O fenómeno da violência filio-parental está a aumentar em Portugal, ou pelo menos a tornar-se mais visível. Nos últimos três anos (2022-2024), a Associação Portuguesa de Apoio à Vítima (APAV) apoiou 2.813 pais e mães agredidos pelos seus filhos, um aumento de 27,1% no período. Contudo, a associação alerta que quase metade das vítimas não apresenta queixa, mantendo a agressão em silêncio.
Os dados da APAV mostram uma subida constante: 815 casos em 2022, 962 em 2023 e 1.036 em 2024. Para a criminóloga Cynthia Silva, da APAV, este aumento “pode significar que há mais vítimas a procurarem apoio”, o que é positivo.
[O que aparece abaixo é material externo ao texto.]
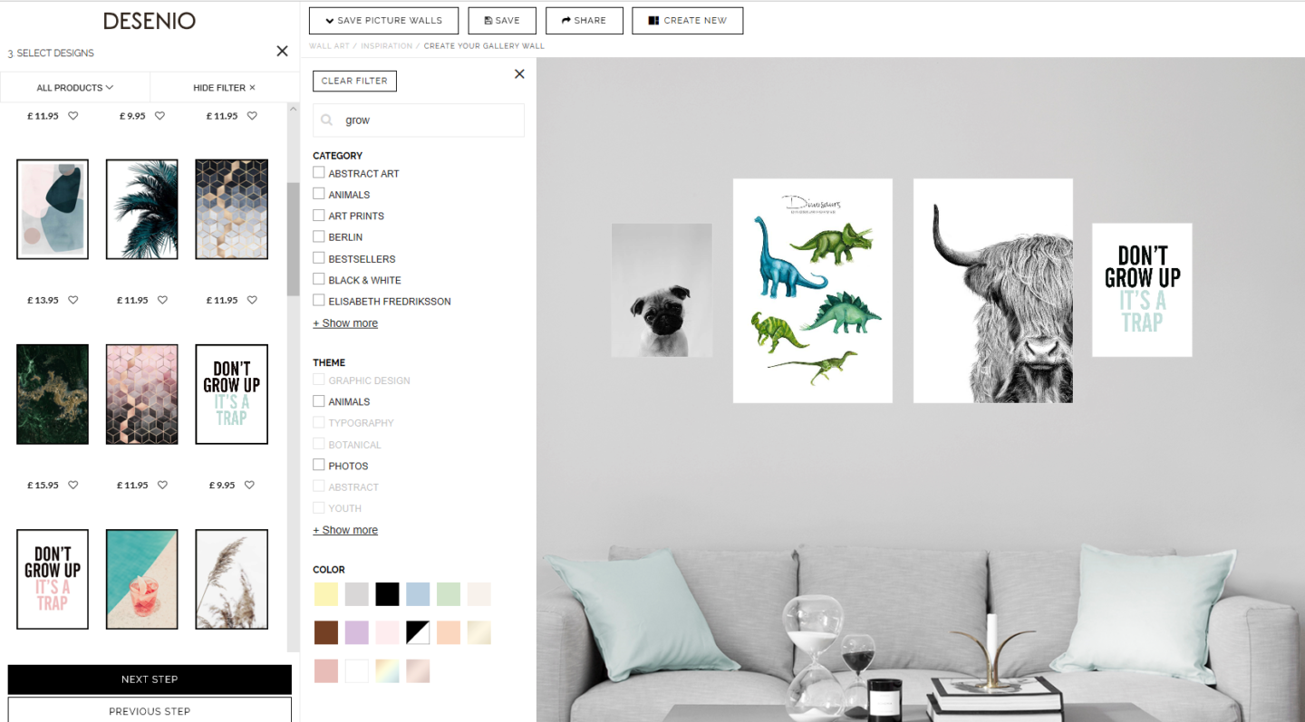Proceed with the Next Step button

coord(150,679)
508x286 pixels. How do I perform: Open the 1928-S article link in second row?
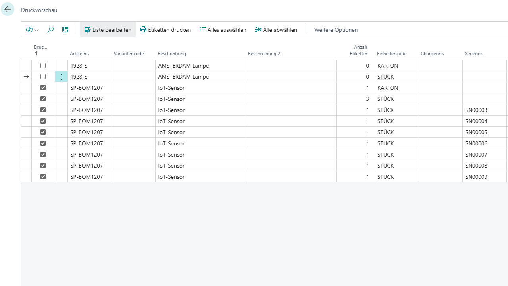pos(79,77)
No entanto, a especialista sublinha o dado alarmante dos 48% de casos que não chegam às autoridades.
A principal razão para este silêncio, explica, é a “vergonha, a culpa, a vergonha de dizer que estão a ser vitimadas pelos próprios filhos”. Acresce o medo de retaliações ou das consequências legais para os agressores, levando os progenitores a querer “proteger” os filhos, mesmo sendo vítimas. A manutenção da “harmonia familiar” aparente e situações de dependência são outros fatores.
O perfil da vítima é maioritariamente feminino (80%) e idoso (58% com mais de 65 anos). Já os agressores são maioritariamente homens (69%) e adultos (63% entre 18 e 64 anos). A APAV destaca ainda que muitas vítimas sofrem em silêncio durante anos antes de pedirem ajuda pela primeira vez. Como a maioria destes crimes ocorre em contexto de violência doméstica (crime público), a própria APAV pode apresentar queixa, mas tenta sempre que seja a vítima a fazê-lo.